## Text Document: Reading Comprehension Dataset Instructions
### Overview
The image is a text document providing instructions for building a reading comprehension dataset. It outlines the format of the data, the type of questions to generate, and the structure of the JSON items.
### Components/Axes
The document contains the following sections:
1. **Introduction**: Explains the purpose of the dataset and the format of the input sentences.
2. **Question Generation**: Specifies the type of questions to generate and what to avoid.
3. **JSON Item Structure**: Defines the required fields for each JSON item.
4. **Sentences**: Indicates where the slice text should be placed.
### Detailed Analysis or ### Content Details
The document contains the following text:
"You are building a reading-comprehension dataset.

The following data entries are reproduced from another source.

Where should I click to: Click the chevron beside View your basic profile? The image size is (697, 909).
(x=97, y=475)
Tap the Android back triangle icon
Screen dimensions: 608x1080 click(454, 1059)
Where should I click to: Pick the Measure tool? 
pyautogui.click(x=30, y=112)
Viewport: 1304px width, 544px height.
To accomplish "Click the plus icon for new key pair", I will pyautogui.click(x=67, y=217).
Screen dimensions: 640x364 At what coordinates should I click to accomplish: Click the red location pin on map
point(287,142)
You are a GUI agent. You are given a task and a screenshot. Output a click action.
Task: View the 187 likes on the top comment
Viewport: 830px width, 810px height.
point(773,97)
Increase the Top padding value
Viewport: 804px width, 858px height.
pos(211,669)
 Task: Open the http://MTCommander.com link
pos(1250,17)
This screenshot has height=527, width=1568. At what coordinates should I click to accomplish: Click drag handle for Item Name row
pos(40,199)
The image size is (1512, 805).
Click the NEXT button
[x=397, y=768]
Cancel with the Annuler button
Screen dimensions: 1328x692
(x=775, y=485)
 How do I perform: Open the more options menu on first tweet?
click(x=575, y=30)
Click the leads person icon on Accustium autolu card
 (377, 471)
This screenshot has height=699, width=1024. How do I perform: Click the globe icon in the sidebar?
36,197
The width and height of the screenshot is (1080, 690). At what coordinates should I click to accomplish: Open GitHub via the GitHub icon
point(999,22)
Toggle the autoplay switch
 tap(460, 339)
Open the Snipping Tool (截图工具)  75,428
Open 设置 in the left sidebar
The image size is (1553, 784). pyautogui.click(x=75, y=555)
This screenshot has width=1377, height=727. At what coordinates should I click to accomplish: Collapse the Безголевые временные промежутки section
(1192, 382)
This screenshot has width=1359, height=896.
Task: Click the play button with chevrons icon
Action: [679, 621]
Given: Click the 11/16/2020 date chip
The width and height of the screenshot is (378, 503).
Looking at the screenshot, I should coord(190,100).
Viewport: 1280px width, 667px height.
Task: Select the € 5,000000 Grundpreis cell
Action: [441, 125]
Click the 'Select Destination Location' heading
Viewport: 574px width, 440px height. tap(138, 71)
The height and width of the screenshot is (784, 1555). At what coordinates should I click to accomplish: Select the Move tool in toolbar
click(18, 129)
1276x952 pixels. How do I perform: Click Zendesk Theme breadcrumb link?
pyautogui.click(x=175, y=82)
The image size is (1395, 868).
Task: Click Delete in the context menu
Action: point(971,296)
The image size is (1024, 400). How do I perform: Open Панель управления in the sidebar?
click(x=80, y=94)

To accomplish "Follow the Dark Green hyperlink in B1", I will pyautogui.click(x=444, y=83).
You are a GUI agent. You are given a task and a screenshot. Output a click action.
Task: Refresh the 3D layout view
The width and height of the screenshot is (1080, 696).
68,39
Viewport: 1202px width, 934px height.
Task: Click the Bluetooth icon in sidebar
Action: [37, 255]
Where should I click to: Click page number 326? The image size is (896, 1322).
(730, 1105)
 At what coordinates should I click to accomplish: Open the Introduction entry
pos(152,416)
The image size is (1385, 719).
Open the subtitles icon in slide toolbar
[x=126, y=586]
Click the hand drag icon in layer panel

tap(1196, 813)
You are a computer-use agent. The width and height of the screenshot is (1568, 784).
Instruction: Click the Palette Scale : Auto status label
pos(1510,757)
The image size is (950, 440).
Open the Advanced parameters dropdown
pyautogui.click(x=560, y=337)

You will receive a slice of sentences from a long document. Each line starts with a sentence ID, a tab, then the sentence text.
Generate {qas_per_run} question-answer pairs in JSON array format. Questions must require multi-sentence reasoning and an understanding of the overall slice. Avoid short factual questions, named-entity trivia, or single-sentence lookups.
Each JSON item must include:
* "question": string
* "answer": string (2-4 sentences)
* "context_sentence_ids": array of {min_context}-{max_context} IDs drawn only from the provided slice
Return JSON only, no extra text.
Sentences:
{slice_text}"
### Key Observations
* The dataset consists of question-answer pairs generated from slices of sentences.
* Questions should require multi-sentence reasoning.
* Each JSON item must include "question", "answer", and "context_sentence_ids".
* The answer should be 2-4 sentences long.
* The context sentence IDs should be drawn from the provided slice.
### Interpretation
The document provides clear instructions for creating a reading comprehension dataset. The emphasis on multi-sentence reasoning suggests that the dataset is designed to evaluate a model's ability to understand context and relationships between sentences. The JSON format ensures that the data is structured and easily parsable. The use of placeholders like `{qas_per_run}`, `{min_context}`, `{max_context}`, and `{slice_text}` indicates that these values will be dynamically populated during the dataset creation process.